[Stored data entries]
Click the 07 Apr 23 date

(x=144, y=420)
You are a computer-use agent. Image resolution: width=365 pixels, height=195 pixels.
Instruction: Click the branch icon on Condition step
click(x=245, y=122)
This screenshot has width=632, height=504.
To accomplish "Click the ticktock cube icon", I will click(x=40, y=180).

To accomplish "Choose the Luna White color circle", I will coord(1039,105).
---
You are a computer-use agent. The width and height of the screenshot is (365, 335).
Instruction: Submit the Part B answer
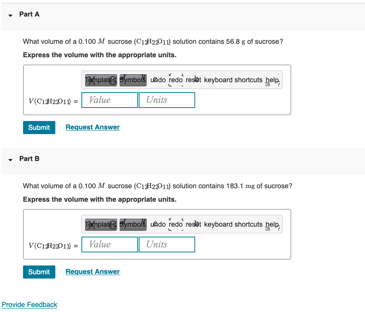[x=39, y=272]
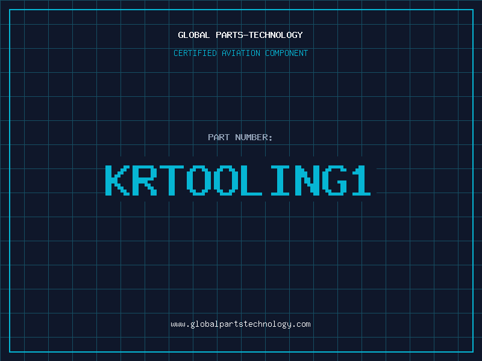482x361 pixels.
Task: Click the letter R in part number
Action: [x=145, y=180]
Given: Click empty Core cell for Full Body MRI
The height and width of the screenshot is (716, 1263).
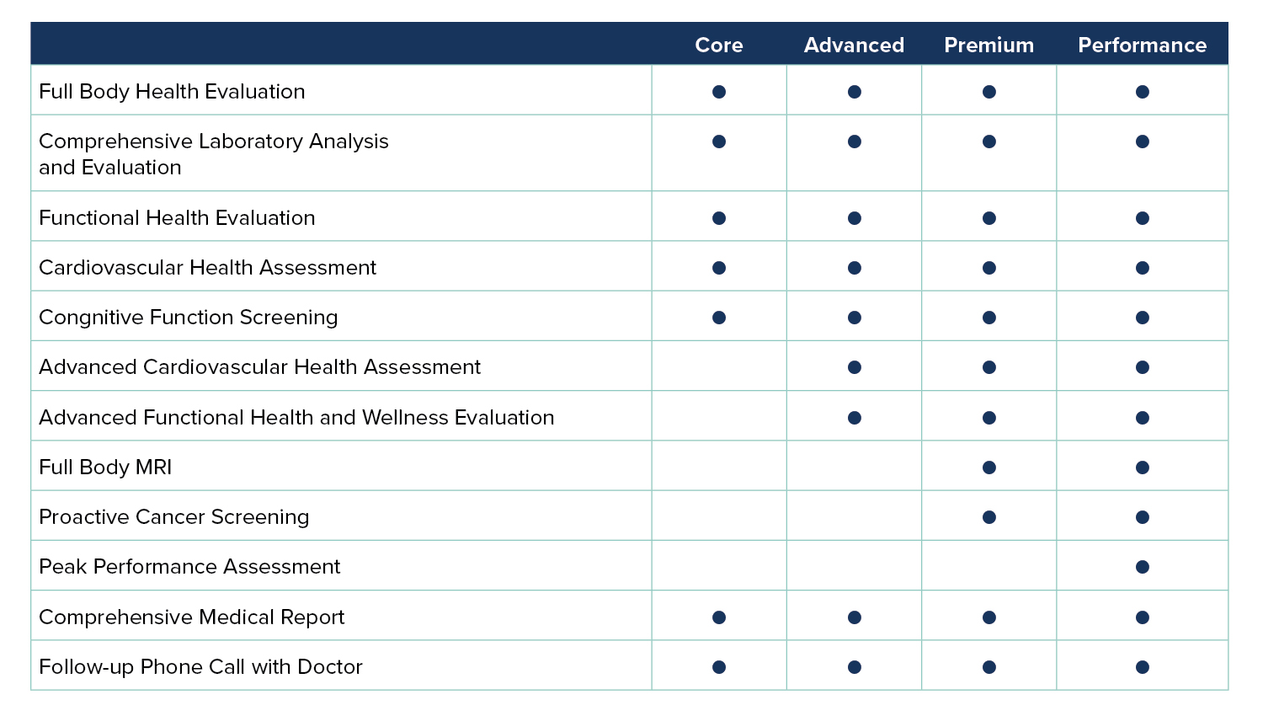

→ **Work to be completed**
What belongs in the answer is each line of the data that has the word "computer".

→ **Answer for the task**
You are a computer-use agent. Image resolution: width=365 pixels, height=195 pixels.
You are a computer-use agent. The width and height of the screenshot is (365, 335).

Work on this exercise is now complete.